超高齢社会である日本では、高齢者の通院における患者自身の負担の増加、医療従事者や介護者の負担増、増悪入院に関連する医療費の負担増などが社会問題となっている。近年のインターネット技術の進展に伴い、ヘルスケア・医療分野でもIoTを用いたデジタルヘルスイノベーションが注目されており、病院・地域医療・在宅医療の現場では、デジタルヘルスの利活用と遠隔医療の開発が求められている。

このような中、順天堂大学は、株式会社フィリップス・ジャパン、東邦ホールディングス株式会社、旭化成株式会社、インターリハ株式会社と共同研究講座「デジタルヘルス・遠隔医療研究開発講座」を開設した。

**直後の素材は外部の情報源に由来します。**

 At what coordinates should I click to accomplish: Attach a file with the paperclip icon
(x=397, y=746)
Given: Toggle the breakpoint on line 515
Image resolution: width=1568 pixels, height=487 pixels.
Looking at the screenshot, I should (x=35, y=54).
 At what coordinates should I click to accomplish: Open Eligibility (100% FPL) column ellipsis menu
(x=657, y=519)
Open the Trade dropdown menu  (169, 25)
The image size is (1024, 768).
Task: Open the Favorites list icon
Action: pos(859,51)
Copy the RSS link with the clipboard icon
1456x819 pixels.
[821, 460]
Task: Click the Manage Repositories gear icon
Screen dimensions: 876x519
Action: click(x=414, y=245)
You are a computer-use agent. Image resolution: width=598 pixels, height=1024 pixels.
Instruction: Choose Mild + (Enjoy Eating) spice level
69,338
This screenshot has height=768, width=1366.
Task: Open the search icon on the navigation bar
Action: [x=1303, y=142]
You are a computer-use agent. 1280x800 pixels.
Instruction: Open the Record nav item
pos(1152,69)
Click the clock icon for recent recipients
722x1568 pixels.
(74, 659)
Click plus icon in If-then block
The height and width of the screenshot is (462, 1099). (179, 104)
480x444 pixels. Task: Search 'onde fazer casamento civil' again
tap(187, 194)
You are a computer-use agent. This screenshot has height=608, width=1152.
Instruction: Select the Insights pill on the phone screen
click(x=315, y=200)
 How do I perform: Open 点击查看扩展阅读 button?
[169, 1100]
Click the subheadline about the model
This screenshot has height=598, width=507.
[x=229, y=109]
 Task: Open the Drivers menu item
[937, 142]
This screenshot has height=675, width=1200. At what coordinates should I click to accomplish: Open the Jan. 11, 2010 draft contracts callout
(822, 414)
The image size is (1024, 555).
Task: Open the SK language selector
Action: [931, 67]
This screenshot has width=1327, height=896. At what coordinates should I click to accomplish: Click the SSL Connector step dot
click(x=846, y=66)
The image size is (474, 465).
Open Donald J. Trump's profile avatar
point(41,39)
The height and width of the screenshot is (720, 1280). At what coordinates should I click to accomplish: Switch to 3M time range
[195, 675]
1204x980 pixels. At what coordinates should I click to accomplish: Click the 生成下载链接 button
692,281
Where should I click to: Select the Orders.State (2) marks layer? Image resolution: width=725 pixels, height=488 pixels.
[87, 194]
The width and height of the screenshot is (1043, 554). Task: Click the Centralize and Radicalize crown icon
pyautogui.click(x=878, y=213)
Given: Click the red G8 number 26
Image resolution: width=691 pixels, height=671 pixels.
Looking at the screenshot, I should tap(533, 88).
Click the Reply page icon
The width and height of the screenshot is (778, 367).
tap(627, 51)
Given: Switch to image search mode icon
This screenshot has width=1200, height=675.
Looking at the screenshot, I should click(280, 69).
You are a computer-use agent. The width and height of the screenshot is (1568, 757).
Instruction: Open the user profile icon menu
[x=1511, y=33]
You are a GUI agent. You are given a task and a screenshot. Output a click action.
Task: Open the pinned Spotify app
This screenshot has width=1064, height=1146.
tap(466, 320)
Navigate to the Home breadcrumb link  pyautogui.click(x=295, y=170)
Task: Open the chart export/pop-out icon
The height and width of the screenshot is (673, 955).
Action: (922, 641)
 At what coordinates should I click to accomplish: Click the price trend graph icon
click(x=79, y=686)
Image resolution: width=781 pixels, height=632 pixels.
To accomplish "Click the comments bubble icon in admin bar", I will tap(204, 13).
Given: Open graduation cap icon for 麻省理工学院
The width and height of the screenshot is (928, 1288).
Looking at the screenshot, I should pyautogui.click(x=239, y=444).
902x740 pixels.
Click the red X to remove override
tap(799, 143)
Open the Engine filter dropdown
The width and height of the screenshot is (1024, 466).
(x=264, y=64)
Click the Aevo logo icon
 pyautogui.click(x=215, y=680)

同講座では、デジタルヘルスを利活用して、遠隔診療システムと遠隔リハビリテーションモニタリングシステムを開発することで、患者自身のヘルスリテラシー向上による重症化予防促進や効率的な診療の提供を目的としている。同講座の研究テーマは以下の通り。

  • 循環器疾患患者の状態変化を心音・心電情報から検出する小型デバイスの開発とその遠隔管理システム開発及び増悪イベント予測に関する前向き観察研究
  • 病院・在宅医療及びリハビリ記録時の電子カルテ記載における音声入力システムの開発
  • 音声認識を用いた会話分析による医療記録の自動文書化システムの開発
  • 既存のモニタリング情報などを統合した心不全増悪リスクスコアリングアルゴリズムの開発
  • 遠隔リハビリテーションモニタリングシステムの開発
  • 保健医療に関するヘルスリテラシーコンテンツ、コミュニケーションプラットフォームの開発

慢性心不全患者は、増悪による再入院を繰り返すほど予後が悪化する。そのため、既存のモニタリング情報に心音・心電図を組み合わせた情報を遠隔で管理し、増悪を早期に検知するアルゴリズムを確立して増悪を未然に防ぐことで、患者の予後の改善に繋がり、医療費の削減にも貢献する。

また、同講座での研究開発での音声認識システムの導入と自動文書化技術を活用することで、病院・在宅医療に関するカルテ記載時間が短縮されて、医療従事者の負荷の減少に繋がる。ヘルスリテラシーコンテンツを含む在宅遠隔リハビリシステムの開発によって、リハビリテーションの普及とともに、疾病管理や発症予防への応用もできるとした。